How does one build the list of only true elements in Coq using dependent types?

Question

I was going through the Coq book from the maths perspective . I was trying to define a dependently typed function that returned a length list with n trues depending on the number trues we want. Coq complains that things don't have the right type but when I see it if it were to unfold my definitions when doing the type comparison it should have worked but it doesn't. Why?

Code:

Module playing_with_types2.
  Inductive Vector {A: Type} : nat -> Type :=
  | vnil: Vector 0
  | vcons: forall n : nat, A -> Vector n -> Vector (S n).

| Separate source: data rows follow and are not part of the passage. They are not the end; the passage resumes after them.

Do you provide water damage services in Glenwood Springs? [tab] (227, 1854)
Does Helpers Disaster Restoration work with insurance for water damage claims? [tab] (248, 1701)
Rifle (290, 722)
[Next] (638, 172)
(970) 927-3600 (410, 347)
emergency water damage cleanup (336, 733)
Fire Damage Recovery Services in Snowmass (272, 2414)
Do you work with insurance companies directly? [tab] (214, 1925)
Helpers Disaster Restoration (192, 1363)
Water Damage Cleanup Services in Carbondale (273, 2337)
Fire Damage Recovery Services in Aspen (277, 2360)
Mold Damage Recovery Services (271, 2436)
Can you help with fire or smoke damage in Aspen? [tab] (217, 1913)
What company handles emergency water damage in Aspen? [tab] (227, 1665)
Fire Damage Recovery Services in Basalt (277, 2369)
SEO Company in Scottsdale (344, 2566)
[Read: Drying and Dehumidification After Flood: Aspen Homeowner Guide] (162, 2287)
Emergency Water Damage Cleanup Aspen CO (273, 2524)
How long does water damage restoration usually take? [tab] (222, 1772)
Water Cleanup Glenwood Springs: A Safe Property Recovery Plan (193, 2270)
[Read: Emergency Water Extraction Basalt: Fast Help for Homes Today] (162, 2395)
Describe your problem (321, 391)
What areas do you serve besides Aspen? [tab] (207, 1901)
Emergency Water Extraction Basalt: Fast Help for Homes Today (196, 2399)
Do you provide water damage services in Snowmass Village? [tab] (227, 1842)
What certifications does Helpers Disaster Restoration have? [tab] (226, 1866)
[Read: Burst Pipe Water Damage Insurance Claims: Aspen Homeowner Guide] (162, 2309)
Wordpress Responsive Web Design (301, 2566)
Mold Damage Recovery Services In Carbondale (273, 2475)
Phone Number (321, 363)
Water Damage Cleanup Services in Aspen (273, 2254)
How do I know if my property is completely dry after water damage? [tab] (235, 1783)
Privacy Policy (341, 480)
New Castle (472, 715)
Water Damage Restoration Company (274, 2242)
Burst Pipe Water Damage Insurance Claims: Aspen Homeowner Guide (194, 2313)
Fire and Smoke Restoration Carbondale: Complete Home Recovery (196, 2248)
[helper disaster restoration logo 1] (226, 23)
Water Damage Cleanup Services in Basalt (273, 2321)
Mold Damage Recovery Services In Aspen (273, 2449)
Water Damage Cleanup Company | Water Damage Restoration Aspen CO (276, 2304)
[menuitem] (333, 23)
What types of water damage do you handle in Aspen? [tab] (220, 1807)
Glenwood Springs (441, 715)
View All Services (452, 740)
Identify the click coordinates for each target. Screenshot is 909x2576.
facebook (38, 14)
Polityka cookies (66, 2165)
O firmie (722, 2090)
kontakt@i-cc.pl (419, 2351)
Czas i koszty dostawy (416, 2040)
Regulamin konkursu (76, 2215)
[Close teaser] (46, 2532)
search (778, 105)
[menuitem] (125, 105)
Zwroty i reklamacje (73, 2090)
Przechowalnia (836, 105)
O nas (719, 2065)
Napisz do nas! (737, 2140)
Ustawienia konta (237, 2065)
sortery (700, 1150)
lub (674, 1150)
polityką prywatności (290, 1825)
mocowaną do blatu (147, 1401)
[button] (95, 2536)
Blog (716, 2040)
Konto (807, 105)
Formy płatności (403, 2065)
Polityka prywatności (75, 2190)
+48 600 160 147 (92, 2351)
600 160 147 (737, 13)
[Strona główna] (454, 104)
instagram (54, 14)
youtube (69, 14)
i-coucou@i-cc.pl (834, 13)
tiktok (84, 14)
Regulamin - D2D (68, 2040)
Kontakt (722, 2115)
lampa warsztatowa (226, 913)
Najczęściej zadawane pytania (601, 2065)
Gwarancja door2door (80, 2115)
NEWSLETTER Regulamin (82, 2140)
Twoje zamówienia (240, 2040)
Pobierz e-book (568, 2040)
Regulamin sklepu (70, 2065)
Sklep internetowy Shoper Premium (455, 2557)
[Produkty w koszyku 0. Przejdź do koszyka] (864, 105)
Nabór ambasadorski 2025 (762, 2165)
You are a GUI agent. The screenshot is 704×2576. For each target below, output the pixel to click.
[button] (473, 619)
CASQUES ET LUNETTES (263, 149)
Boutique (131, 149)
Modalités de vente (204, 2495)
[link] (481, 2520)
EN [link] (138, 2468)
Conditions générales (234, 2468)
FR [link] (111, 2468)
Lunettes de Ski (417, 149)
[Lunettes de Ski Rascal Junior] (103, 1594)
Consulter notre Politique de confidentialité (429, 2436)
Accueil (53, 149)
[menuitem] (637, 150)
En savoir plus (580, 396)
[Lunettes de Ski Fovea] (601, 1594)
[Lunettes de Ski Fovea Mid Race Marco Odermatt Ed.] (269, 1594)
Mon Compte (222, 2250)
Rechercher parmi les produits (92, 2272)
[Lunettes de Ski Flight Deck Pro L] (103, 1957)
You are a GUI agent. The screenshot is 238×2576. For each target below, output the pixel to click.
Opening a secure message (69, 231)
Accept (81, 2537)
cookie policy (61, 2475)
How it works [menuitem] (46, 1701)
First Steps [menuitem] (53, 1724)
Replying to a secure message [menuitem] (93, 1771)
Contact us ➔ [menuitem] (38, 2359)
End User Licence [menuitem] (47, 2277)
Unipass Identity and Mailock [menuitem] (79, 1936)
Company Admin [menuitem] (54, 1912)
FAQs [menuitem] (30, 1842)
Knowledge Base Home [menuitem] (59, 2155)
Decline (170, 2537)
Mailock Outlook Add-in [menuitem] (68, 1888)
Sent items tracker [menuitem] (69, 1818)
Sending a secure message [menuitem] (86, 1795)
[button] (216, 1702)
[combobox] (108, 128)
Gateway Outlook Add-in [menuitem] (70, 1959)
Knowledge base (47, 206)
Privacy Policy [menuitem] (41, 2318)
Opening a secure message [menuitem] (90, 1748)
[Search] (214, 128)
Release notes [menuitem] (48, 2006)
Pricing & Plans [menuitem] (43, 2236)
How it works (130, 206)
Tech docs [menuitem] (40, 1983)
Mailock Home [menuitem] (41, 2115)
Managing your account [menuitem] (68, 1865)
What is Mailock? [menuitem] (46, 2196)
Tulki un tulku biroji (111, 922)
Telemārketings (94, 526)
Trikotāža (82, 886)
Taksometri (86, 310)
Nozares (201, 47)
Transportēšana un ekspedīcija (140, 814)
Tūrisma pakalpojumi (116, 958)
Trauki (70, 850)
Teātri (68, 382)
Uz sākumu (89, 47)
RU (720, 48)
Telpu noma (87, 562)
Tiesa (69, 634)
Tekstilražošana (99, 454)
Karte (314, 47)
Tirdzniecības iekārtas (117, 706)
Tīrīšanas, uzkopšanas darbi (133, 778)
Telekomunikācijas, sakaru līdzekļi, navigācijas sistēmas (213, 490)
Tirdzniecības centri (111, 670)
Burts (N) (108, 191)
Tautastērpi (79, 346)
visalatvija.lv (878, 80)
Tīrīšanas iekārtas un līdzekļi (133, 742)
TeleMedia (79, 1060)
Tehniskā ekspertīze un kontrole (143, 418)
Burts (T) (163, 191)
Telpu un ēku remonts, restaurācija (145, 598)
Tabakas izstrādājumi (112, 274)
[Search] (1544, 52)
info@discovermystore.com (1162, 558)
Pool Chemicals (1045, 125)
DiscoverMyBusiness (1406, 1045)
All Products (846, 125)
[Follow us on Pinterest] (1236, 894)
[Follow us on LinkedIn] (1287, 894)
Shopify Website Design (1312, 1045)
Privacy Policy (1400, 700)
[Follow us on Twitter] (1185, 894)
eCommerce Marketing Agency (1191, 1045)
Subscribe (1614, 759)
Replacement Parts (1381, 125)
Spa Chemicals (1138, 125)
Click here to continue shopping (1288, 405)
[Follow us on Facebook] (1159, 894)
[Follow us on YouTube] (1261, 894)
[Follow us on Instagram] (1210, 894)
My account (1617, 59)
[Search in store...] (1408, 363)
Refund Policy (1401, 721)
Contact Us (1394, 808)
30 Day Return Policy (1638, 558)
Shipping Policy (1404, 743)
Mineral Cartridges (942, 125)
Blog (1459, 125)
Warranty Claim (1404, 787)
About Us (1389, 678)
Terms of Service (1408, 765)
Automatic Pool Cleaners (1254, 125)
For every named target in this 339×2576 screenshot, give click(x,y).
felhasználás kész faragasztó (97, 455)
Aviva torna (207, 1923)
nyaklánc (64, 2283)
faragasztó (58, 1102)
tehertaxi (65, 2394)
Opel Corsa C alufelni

  Definition t {A: Type} (n : nat) : Type :=
    match n with
    | 0 => @Vector A 0
    | S n' => @Vector A (S n')
    end.
  Check t. (* nat -> Type *)
  Check @t. (* Type -> nat -> Type *)

  (* meant to mimic Definition g : forall n: nat, t n. *)
  Fixpoint g (n : nat) : t n :=
    match n with
    | 0 => vnil
    | S n' => vcons n' true (g n')
    end.
End playing_with_types2.

Coq's error:

In environment
g : forall n : nat, t n
n : nat
The term "vnil" has type "Vector 0" while it is expected to have type
 "t ?n@{n1:=0}".
Not in proof mode.

ie t?n@{n1:=0} is Vector 0 ...no?

Answer 1

In this case, it looks like Coq does not manage to infer the return type of the match expression, so the best thing to do is to give it explicitly:

Fixpoint g (n : nat) : t n :=
  match n return t n with
  | 0 => vnil
  | S n' => vcons n' true (g n')
  end.

Note the added return clause.

Then the real error message appears:

In environment
g : forall n : nat, t n
n : nat
n' : nat
The term "g n'" has type "t n'" while it is expected to have type "Vector n'".

And this time it is true that in general t n' is not the same as Vector n' because t n' is stuck (it does not know yet whether n' is 0 or some S n'' ).